For the first time, scientists have conducted extensive mapping of the seafloor at Bikini Atoll, the remote Pacific Ocean testing site for atomic bombs between 1946 and 1954.
The research was revealed Monday at the Fall Meeting of the American Geophysical Union in San Francisco.
“The bomb testing sunk ships and created large craters on the seafloor,” explained researchers from the University of Delaware in an abstract of their research. “New discoveries include subtle bedforms visible on the seabed from the Baker bomb test, a 21 kiloton detonation, providing new insights into the forces that shaped the seabed from the blast.”
The study, authored by Arthur Trembanis, Ph.D., an associate professor at the University of Delaware and doctoral student Carter DuVal, describes the site as “the world's first simulated nuclear battlefield.”

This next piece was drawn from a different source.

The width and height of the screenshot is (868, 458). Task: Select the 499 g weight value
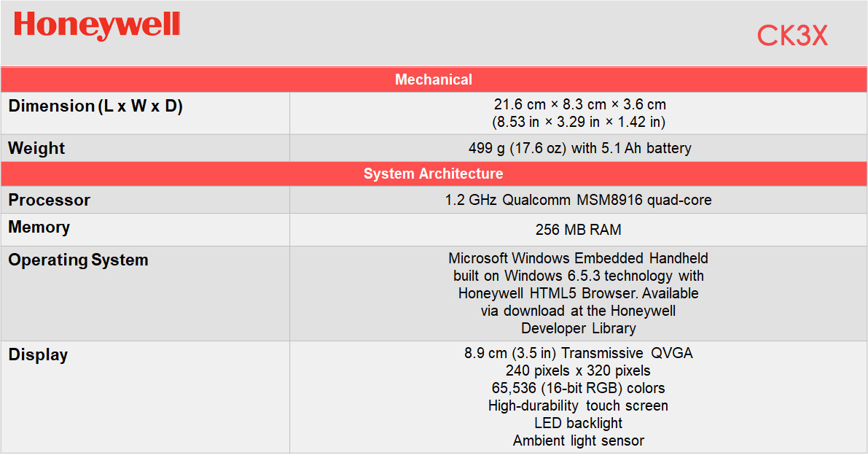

Conducted in 1946 as part of Operation Crossroads, the Baker test produced a giant mushroom cloud that was captured in iconic photographs. The test’s devastating impact on the seabed was clearly revealed in the mapping project. The Baker test crater is about 8 meters (26.2 feet) deep with a diameter of around 700 meters or 2,297 feet.

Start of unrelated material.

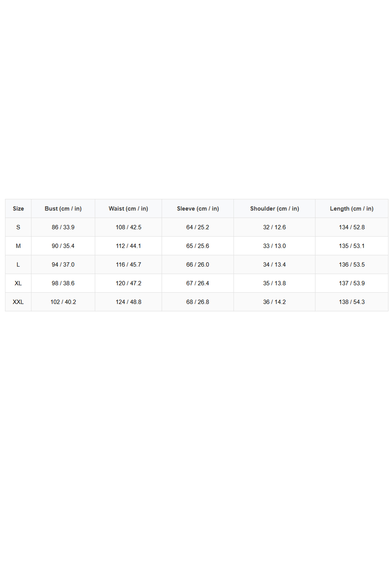392x588 pixels.
Task: Select shoulder value 35 / 13.8
Action: [x=275, y=284]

“The Baker crater is flat floored, evidence of back filling as the ejecta settled in after the explosion,” the researchers explain. “A new discovery is that there are subtle but coherent bedform features visible on the seabed that radiate away from the center of the impact crater.”
Experts, however, were unable to find any seabed evidence of the Able test, a 21-kiloton aerial explosion that was also conducted in 1946 as part of Operation Crossroads. But they did find evidence of the 1954 Castle Bravo test, a 15-megaton hydrogen fusion bomb test that obliterated three islands.
The flat-bottomed Castle Bravo crater is 25 to 30m (82 to 98.4 feet) deep and has a diameter of 1,400m (4,593 feet).
A dozen shipwrecks were also revealed in the mapping project. “I think for all oceanographers, it’s a site that you immediately connect with and know about,” said Trembanis, in a statement emailed to Fox News. “There are not many places you can go and try to map something in a unique way. This was definitely the case here. There are just so many shipwrecks, and each one is different.”
In separate research, scientists have revealed that radiation levels in parts of the Marshalls Islands, where the tests took place, have higher radiation levels than the 1986 Chernobyl disaster.